SEM MOVIMENTAR TROPAS, OCIDENTE ATINGE PONTO VITAL RUSSO: O COFRE – JOSIAS DE SOUZA, UOL

Ao farejar o cerco estrangeiro ao Banco Central russo, Putin avisou no domingo que colocou seu arsenal nuclear em alerta máximo. Na segunda-feira, alvejado pelo míssil financeiro, teve saudade da Guerra Fria.

Uma repórter perguntou a Biden se os americanos deveriam temer a ameaça nuclear de Putin.
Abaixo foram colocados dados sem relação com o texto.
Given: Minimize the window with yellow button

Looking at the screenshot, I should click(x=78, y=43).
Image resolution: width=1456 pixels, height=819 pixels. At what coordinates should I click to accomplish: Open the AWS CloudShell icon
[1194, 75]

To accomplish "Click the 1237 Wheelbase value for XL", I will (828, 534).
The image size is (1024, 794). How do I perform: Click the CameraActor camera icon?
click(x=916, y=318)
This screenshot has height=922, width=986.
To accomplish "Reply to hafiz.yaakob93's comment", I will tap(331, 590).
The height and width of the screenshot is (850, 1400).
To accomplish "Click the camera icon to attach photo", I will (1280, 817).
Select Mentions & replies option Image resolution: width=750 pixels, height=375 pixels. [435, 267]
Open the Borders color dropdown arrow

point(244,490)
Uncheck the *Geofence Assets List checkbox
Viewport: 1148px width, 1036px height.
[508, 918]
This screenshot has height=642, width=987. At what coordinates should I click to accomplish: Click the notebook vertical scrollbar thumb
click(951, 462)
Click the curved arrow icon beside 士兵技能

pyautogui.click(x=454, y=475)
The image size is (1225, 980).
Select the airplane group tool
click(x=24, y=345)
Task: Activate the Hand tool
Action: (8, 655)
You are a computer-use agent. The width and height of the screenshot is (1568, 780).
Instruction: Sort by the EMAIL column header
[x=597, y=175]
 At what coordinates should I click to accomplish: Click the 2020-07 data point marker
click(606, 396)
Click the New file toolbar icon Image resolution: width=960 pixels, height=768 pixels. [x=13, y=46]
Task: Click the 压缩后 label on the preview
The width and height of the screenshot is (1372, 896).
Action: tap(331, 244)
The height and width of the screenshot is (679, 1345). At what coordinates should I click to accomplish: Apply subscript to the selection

E ele, seco: “Não”. Em vez de dissuadir, o blefe do autocrata russo potencializou a resposta dos Estados Unidos e da Europa à invasão da Ucrânia.

Além de suspender a Rússia do Swift, o sistema internacional de compensações bancárias, o Ocidente travou parte das reservas bilionárias que Putin acumulou para sobreviver a eventuais embargos econômicos.

Dos US$ 630 bilhões colecionados pela Rússia, algo como 70% estão em moeda estrangeira, a maior parte em dólar, libra esterlina e euro. Os recursos foram bloqueados. A parte investida em papeis americanos também foi travada.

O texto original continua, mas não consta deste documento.